The exit returns the database userid and password (that is, icmconct and password2).
The datastore logs into the database by using the database userid and password.
The datastore gets the database userid and password from the credential vault user exit (com.mycomp.MyCredVaultUserExitEX) by using serverid Serverid1 for cvaultadmin/password5.
The exit returns the database userid and password (that is, icmadmin and password1).
The datastore passes the database userid and password (that is, icmadmin and password1) to the library server login stored procedure. This fails.

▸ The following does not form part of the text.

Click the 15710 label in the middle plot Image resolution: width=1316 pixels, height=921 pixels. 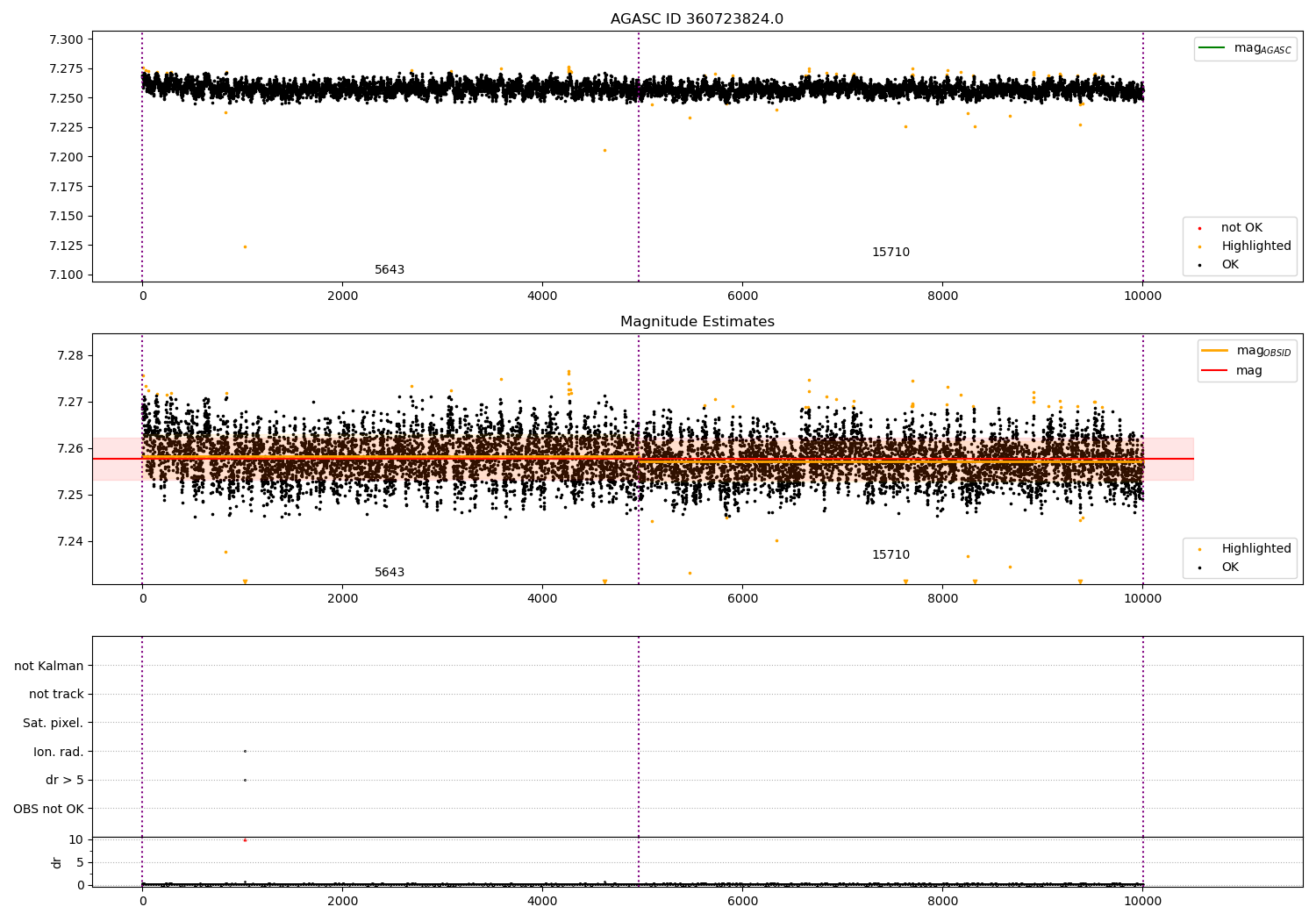(890, 554)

The datastore logs off from the database.
The datastore logs into the database by using the database userid and password (that is, icmadmin and password1), and then passes that database userid and password to the library server login stored procedure.

Scenario 4

This scenario uses the same cmbicmsrvs.ini file as Scenario 3.

DKDatastoreICM connects to icmnlsdb by using user1 and password3.

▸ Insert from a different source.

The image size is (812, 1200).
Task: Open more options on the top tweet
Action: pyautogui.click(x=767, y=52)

The datastore reads the credential vault connect userid and password from the cmbicmenv.ini file (that is, cvaultconnect and password6).
The datastore tries to get the database userid and password from the credential vault user exit (com.mycomp.MyCredVaultUserExitEX) by using serverid Serverid1.
The exit returns the database userid and password (that is, icmconct and password2).
The datastore logs into the database with the database userid and password.
The datastore tries to get the database userid and password from the credential vault user exit (com.mycomp.MyCredVaultUserExitEX) by using serverid Serverid1 for user1 and password3.
The exit does not return any items because user1 is not in the credential vault.
The datastore passes the IBM Content Manager userid and password (that is, user1 and password3) to the library server login stored procedure.